===== Given data =====
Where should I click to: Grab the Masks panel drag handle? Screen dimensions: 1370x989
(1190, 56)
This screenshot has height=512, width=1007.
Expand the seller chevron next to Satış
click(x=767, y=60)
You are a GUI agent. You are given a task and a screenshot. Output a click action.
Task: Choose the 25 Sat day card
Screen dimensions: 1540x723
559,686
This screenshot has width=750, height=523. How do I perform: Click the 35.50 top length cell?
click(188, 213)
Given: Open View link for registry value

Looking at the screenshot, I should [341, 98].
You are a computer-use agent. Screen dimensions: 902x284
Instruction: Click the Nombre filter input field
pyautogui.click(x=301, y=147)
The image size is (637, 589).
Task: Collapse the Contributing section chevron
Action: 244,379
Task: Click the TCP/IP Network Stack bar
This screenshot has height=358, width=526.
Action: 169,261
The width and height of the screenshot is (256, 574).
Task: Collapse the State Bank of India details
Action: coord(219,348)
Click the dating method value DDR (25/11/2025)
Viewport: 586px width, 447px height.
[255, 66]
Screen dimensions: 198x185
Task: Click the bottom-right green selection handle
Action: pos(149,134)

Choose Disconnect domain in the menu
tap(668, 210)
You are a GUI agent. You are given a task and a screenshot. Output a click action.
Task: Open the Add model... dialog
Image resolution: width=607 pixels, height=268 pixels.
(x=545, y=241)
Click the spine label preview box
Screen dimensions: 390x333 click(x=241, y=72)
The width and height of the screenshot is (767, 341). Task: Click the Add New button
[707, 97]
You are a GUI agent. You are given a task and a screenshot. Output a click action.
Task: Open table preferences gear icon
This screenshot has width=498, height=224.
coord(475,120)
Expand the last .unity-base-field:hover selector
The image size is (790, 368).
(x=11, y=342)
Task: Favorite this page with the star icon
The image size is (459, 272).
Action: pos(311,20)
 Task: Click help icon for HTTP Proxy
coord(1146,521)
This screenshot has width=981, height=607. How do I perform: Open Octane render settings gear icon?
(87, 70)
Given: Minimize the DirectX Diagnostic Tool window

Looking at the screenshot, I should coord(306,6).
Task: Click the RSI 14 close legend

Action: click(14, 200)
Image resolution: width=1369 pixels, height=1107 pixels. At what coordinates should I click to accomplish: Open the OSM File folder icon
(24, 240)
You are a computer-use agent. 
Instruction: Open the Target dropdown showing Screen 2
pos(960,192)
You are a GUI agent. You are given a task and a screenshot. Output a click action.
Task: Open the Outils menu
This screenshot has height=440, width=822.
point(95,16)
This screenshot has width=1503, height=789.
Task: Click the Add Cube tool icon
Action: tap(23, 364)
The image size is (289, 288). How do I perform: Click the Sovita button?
=====
What you need to do :: Transcribe the lines above word for word.

Correct result ::
Where should I click to: Grab the Masks panel drag handle? Screen dimensions: 1370x989
(1190, 56)
This screenshot has height=512, width=1007.
Expand the seller chevron next to Satış
click(x=767, y=60)
You are a GUI agent. You are given a task and a screenshot. Output a click action.
Task: Choose the 25 Sat day card
Screen dimensions: 1540x723
559,686
This screenshot has width=750, height=523. How do I perform: Click the 35.50 top length cell?
click(188, 213)
Given: Open View link for registry value

Looking at the screenshot, I should [341, 98].
You are a computer-use agent. Screen dimensions: 902x284
Instruction: Click the Nombre filter input field
pyautogui.click(x=301, y=147)
The image size is (637, 589).
Task: Collapse the Contributing section chevron
Action: 244,379
Task: Click the TCP/IP Network Stack bar
This screenshot has height=358, width=526.
Action: 169,261
The width and height of the screenshot is (256, 574).
Task: Collapse the State Bank of India details
Action: coord(219,348)
Click the dating method value DDR (25/11/2025)
Viewport: 586px width, 447px height.
[255, 66]
Screen dimensions: 198x185
Task: Click the bottom-right green selection handle
Action: pos(149,134)

Choose Disconnect domain in the menu
tap(668, 210)
You are a GUI agent. You are given a task and a screenshot. Output a click action.
Task: Open the Add model... dialog
Image resolution: width=607 pixels, height=268 pixels.
(x=545, y=241)
Click the spine label preview box
Screen dimensions: 390x333 click(x=241, y=72)
The width and height of the screenshot is (767, 341). Task: Click the Add New button
[707, 97]
You are a GUI agent. You are given a task and a screenshot. Output a click action.
Task: Open table preferences gear icon
This screenshot has width=498, height=224.
coord(475,120)
Expand the last .unity-base-field:hover selector
The image size is (790, 368).
(x=11, y=342)
Task: Favorite this page with the star icon
The image size is (459, 272).
Action: pos(311,20)
 Task: Click help icon for HTTP Proxy
coord(1146,521)
This screenshot has width=981, height=607. How do I perform: Open Octane render settings gear icon?
(87, 70)
Given: Minimize the DirectX Diagnostic Tool window

Looking at the screenshot, I should coord(306,6).
Task: Click the RSI 14 close legend

Action: click(14, 200)
Image resolution: width=1369 pixels, height=1107 pixels. At what coordinates should I click to accomplish: Open the OSM File folder icon
(24, 240)
You are a computer-use agent. 
Instruction: Open the Target dropdown showing Screen 2
pos(960,192)
You are a GUI agent. You are given a task and a screenshot. Output a click action.
Task: Open the Outils menu
This screenshot has height=440, width=822.
point(95,16)
This screenshot has width=1503, height=789.
Task: Click the Add Cube tool icon
Action: tap(23, 364)
The image size is (289, 288). How do I perform: Click the Sovita button?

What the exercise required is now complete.